Lynch denied ever coordinating with Democrats on a message for the emails investigation via an April 2018 statement.

In a report released in the fall of 2019, Comey was harshly criticized by the Justice Department inspector general for violating FBI policy for his efforts to disclose notes memorializing his conversations with Trump without authorization in the hopes of sparking a special counsel investigation.

DOJ Inspector General Michael Horowitz discussed this alleged document in his June 2018 report on the FBI’s handling of the Clinton email investigation, noting, “As discussed in more detail in the classified appendix to this report, Comey told the OIG that the FBI had obtained highly classified information in March 2016 that included allegations of partisan bias or attempts to impede the Midyear investigation by Lynch.”

“Numerous witnesses we interviewed — including Comey — said that the FBI assessed that these allegations were not credible based on various factors, including that some of the information was objectively false. For example, the information also suggested that Comey was attempting to influence the investigation by extending it to help Republicans win the election, which witnesses said the FBI knew was not true,” Horowitz wrote. “By mid-June 2016, the FBI had obtained no information corroborating the Lynch-related allegations. When asked about this information, Comey stated that he knew it was not credible on its face because it was not consistent with his personal experience with Lynch… However, Comey said that he became concerned that the information about Lynch would taint the public’s perception of the Midyear investigation if it leaked, particularly after DCLeaks and Guccifer 2.0 began releasing hacked emails in mid-June 2016.”
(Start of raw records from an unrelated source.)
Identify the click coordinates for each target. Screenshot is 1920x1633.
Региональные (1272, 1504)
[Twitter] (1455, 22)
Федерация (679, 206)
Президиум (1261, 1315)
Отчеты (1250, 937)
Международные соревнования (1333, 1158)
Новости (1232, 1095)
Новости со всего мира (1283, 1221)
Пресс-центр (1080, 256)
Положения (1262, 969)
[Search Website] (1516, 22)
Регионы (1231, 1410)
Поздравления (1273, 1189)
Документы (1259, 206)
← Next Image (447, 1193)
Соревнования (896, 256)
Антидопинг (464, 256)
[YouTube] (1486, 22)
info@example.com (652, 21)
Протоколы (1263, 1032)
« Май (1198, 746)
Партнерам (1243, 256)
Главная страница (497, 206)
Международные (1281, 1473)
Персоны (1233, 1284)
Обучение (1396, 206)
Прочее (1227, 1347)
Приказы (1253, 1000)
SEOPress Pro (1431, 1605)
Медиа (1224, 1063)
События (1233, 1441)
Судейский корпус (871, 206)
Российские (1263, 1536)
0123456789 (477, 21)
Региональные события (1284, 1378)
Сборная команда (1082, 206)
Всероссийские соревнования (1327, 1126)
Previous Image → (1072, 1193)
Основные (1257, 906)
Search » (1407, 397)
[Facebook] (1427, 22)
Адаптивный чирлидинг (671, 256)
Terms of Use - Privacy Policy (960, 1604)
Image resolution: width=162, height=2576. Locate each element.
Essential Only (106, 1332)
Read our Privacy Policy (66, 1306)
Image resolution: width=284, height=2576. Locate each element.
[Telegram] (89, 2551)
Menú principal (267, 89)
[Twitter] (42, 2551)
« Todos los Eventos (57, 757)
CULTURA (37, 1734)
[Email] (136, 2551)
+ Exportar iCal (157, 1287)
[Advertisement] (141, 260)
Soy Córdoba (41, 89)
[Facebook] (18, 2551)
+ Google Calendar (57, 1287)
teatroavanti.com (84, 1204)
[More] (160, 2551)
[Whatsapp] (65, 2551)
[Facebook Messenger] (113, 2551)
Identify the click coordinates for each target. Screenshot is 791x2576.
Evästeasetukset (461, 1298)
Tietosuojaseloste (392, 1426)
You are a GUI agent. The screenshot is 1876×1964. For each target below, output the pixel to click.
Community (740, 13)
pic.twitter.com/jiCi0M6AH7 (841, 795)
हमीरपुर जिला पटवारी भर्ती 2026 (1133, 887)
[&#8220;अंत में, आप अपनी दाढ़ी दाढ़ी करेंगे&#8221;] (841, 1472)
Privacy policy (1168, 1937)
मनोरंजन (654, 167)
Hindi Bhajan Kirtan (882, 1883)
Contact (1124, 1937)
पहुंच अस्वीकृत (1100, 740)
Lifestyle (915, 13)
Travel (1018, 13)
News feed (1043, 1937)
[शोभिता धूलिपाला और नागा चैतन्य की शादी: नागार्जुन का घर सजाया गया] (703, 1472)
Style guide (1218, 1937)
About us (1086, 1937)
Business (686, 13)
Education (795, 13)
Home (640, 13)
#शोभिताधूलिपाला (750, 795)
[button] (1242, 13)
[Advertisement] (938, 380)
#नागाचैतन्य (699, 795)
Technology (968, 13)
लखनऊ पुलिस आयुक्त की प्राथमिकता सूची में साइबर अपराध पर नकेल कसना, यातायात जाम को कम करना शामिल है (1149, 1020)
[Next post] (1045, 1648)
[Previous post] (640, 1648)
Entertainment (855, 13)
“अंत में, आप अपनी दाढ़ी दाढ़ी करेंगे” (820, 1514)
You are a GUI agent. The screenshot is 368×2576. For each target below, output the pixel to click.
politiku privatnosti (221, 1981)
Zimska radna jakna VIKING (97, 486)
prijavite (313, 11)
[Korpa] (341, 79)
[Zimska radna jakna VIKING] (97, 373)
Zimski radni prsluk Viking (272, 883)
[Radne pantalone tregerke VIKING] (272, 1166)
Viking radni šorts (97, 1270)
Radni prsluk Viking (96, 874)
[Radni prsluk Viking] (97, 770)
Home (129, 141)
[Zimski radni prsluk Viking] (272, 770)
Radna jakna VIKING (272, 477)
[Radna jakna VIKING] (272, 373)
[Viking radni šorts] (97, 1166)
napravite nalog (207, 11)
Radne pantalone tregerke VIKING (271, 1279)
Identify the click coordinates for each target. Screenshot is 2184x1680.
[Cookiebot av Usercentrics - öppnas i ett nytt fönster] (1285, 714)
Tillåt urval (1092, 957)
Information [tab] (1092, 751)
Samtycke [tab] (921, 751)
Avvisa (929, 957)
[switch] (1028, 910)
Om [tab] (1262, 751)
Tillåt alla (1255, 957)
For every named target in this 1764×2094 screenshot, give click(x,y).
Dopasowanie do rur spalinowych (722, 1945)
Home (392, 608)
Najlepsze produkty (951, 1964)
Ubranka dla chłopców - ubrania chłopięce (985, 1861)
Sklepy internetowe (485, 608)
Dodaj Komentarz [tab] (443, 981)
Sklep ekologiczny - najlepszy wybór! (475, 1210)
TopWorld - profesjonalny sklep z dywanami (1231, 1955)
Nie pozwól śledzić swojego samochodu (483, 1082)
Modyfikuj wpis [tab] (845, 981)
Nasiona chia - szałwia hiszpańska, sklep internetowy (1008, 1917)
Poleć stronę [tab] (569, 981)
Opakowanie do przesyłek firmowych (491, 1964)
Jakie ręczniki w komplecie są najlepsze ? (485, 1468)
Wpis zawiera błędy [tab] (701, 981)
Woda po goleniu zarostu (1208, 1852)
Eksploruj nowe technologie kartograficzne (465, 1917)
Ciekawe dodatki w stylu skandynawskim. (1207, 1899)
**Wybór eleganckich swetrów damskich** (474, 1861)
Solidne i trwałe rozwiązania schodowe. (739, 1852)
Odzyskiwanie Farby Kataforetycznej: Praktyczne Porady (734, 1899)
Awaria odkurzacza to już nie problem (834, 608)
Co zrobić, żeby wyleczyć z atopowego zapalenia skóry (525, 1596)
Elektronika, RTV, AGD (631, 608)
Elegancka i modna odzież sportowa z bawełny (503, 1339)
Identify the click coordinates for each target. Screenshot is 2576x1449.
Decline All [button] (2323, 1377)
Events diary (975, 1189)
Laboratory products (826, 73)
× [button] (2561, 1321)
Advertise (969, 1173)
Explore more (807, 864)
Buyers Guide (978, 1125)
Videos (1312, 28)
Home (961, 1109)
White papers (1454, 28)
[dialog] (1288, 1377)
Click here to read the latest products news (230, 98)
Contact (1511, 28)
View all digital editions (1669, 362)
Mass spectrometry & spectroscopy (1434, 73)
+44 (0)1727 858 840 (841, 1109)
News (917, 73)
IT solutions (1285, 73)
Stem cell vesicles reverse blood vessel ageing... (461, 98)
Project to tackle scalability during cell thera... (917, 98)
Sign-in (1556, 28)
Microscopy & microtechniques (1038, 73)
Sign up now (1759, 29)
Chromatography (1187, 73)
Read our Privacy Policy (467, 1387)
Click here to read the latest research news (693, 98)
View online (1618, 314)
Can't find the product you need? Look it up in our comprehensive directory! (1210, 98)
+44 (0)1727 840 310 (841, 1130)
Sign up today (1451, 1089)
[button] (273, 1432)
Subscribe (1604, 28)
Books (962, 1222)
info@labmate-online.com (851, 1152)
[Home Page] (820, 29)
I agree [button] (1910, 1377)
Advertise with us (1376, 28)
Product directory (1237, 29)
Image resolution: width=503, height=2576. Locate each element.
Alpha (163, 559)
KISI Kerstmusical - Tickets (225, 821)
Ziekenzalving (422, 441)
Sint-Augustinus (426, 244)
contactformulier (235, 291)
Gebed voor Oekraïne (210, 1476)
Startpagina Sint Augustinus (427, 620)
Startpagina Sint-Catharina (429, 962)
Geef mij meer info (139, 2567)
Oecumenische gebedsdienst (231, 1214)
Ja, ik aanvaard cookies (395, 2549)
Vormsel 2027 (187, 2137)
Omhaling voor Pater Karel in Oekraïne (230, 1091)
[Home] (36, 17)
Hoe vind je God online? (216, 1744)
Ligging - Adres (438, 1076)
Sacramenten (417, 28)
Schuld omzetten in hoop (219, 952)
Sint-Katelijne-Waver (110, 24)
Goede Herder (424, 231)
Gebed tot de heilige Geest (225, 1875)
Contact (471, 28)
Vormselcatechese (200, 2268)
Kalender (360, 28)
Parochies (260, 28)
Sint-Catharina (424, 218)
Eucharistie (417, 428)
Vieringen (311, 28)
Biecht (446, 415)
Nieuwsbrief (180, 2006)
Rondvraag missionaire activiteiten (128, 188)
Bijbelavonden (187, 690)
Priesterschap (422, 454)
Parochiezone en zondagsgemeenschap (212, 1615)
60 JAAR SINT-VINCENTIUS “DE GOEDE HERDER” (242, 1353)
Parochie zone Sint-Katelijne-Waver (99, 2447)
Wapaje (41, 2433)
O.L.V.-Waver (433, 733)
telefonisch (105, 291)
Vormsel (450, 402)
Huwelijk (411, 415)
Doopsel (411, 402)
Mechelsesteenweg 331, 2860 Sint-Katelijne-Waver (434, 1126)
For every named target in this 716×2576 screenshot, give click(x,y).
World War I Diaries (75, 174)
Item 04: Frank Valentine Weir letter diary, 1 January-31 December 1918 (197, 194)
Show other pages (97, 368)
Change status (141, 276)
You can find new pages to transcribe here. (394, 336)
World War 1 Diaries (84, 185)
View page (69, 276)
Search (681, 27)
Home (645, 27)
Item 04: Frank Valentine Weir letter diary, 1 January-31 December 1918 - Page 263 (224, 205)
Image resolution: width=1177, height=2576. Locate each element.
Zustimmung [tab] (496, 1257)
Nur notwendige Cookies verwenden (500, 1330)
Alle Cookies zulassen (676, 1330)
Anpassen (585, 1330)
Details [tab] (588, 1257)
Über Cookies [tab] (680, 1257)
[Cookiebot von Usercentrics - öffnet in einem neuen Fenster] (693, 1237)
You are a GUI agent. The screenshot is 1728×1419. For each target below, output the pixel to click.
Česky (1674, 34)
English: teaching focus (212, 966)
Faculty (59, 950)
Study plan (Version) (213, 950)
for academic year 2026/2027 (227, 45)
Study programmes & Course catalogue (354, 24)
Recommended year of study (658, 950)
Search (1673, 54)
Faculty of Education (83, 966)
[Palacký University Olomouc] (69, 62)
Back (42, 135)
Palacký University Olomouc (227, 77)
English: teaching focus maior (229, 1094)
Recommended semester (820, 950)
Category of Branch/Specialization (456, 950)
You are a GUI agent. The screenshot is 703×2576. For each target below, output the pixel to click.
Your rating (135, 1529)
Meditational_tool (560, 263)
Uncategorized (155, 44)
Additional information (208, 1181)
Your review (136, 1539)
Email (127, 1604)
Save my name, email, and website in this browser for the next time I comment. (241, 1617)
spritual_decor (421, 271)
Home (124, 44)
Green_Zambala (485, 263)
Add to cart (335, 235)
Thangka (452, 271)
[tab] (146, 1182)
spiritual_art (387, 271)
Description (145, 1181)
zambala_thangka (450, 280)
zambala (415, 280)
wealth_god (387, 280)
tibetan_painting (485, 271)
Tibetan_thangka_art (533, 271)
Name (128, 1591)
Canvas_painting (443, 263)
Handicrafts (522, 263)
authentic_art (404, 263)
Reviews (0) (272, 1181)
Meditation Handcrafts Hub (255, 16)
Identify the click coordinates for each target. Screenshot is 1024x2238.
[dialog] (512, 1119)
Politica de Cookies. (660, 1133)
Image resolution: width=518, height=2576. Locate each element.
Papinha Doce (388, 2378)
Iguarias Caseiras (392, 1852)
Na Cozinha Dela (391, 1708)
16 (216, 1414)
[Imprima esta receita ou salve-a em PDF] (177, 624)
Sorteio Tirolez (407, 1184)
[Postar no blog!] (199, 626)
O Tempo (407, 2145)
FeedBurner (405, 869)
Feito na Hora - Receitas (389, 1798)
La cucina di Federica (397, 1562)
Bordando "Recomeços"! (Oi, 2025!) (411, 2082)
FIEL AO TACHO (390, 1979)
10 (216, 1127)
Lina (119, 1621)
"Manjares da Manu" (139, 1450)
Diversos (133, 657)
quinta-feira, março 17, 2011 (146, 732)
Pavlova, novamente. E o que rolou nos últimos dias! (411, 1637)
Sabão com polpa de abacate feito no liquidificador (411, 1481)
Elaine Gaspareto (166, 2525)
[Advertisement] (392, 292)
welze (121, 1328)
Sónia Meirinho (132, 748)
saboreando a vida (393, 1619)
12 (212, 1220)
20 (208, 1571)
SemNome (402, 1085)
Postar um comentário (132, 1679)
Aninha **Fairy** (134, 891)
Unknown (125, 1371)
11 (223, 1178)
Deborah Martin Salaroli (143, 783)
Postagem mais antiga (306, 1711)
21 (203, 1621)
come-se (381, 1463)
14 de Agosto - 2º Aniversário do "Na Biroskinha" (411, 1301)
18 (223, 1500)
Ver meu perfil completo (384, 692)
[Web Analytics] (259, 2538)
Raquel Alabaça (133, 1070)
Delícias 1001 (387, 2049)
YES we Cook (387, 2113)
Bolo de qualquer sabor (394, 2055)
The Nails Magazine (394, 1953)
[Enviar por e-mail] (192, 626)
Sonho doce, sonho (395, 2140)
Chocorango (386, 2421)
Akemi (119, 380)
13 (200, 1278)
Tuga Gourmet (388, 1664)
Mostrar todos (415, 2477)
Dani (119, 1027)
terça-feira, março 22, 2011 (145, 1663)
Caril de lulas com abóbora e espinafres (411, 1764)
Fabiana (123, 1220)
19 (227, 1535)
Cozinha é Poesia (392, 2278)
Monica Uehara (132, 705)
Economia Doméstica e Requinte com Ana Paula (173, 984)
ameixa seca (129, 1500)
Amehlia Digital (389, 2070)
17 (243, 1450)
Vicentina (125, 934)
Last month, the Justice Department said its leaders planned to meet with reporters to discuss a recent flurry of notices about secret records seizures during the Trump administration that has prompted alarm in the media industry.

The statement came after a CNN Pentagon correspondent was notified prosecutors sought and obtained her phone and email records from the summer of 2017 through the courts last year. This followed a trio of Washington Post reporters being notified of similar seizures last year through use of subpoena power.

The letters sent to each of the reporters said that prosecutors obtained "non-content" information, meaning that senders, recipients, and time stamps would be disclosed, but not the content of their conversations.

William Barr, who was attorney general throughout 2020 until just before Christmas, has declined comment to multiple outlets about the situation. During Senate testimony in May 2019, he said the Justice Department had "multiple criminal leak investigations underway” related to the handling of the Trump-Russia investigation.

Grassley, an Iowa Republican, sent a letter to the Justice Department in January demanding an explanation about the reported ending of an investigation into the leak of potentially classified information from former White House national security adviser Michael Flynn’s calls with a Russian ambassador to the media.

The Justice Department previously defended the process by which it would seek such records for a criminal leaks investigation.

"While rare, the Department follows the established procedures within its media guidelines policy when seeking legal process to obtain telephone toll records and non-content email records from media members as part of a criminal investigation into unauthorized disclosure of classified information," Marc Raimondi, a spokesman for the Justice Department, told the Washington Post last month.